A sequence of module homomorphisms ··· → Mᵢ₋₁ →^{fᵢ₋₁} Mᵢ →^{fᵢ} Mᵢ₊₁ → ··· is exact at Mᵢ if the image of fᵢ₋₁ equals the kernel of fᵢ. A short exact sequence 0 → A → B → C → 0 encodes the idea that B is "built from" A and C, with A embedded as a submodule and C isomorphic to the quotient B/A. Exact sequences are the primary language for expressing structural relationships between modules.
In linear algebra, the rank-nullity theorem says that for a linear map T: V → W, dim(V) = dim(ker T) + dim(im T). This is a statement about the exact sequence 0 → ker(T) → V → im(T) → 0. Exact sequences generalize this framework to modules over arbitrary rings, where dimension is unavailable and the structural relationships between modules are more subtle.
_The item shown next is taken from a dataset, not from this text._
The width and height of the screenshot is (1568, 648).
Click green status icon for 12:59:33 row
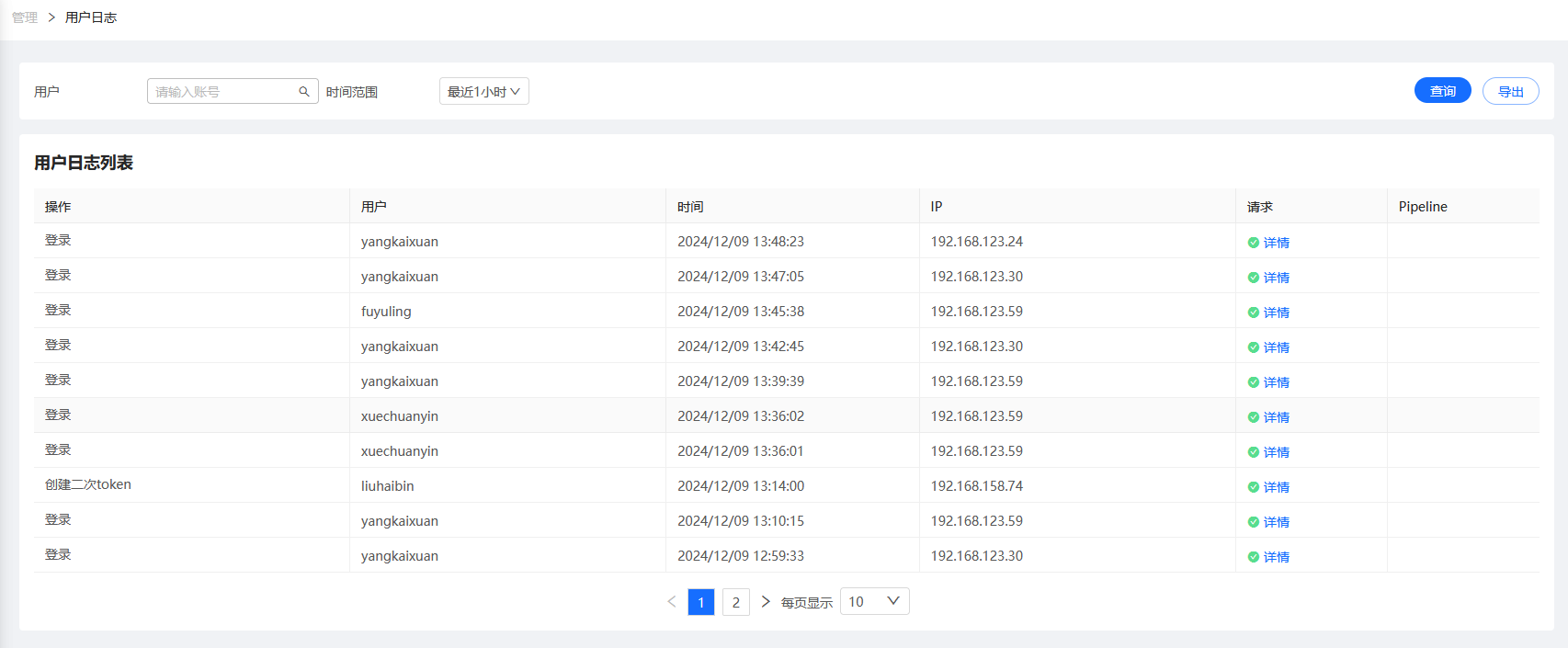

A sequence of R-module homomorphisms ··· → Mᵢ₋₁ →^{fᵢ₋₁} Mᵢ →^{fᵢ} Mᵢ₊₁ → ··· is exact at Mᵢ if im(fᵢ₋₁) = ker(fᵢ): the image of the incoming map is exactly the kernel of the outgoing map. The most important case is the short exact sequence 0 → A →^f B →^g C → 0. Exactness at A says ker(f) = 0, so f is injective. Exactness at C says im(g) = C, so g is surjective. Exactness at B says im(f) = ker(g), so A embeds into B and C ≅ B/f(A). In short: B is an extension of C by A.
A short exact sequence 0 → A → B → C → 0 splits if B ≅ A ⊕ C via maps compatible with f and g. This happens if and only if there exists a section s: C → B with g ∘ s = id_C, or equivalently, a retraction r: B → A with r ∘ f = id_A. Over a field, every short exact sequence splits (because every vector space is free), so the theory of extensions is trivial. Over general rings, non-split extensions are ubiquitous — the sequence 0 → ℤ →^{×2} ℤ → ℤ/2ℤ → 0 does not split — and classifying extensions is a central problem solved by the Ext functor.
Exact sequences are not just notation — they are the primary computational tool of homological algebra. Given a functor F (like localization, tensor product, or Hom), you apply it to an exact sequence and ask whether exactness is preserved. Left exact functors (like Hom(−, N)) preserve exactness on the left; right exact functors (like − ⊗ N) preserve it on the right. The failure of full exactness is measured by derived functors: Ext measures the failure of Hom's exactness, and Tor measures the failure of tensor product's exactness. This machinery is the engine of modern commutative algebra and algebraic geometry.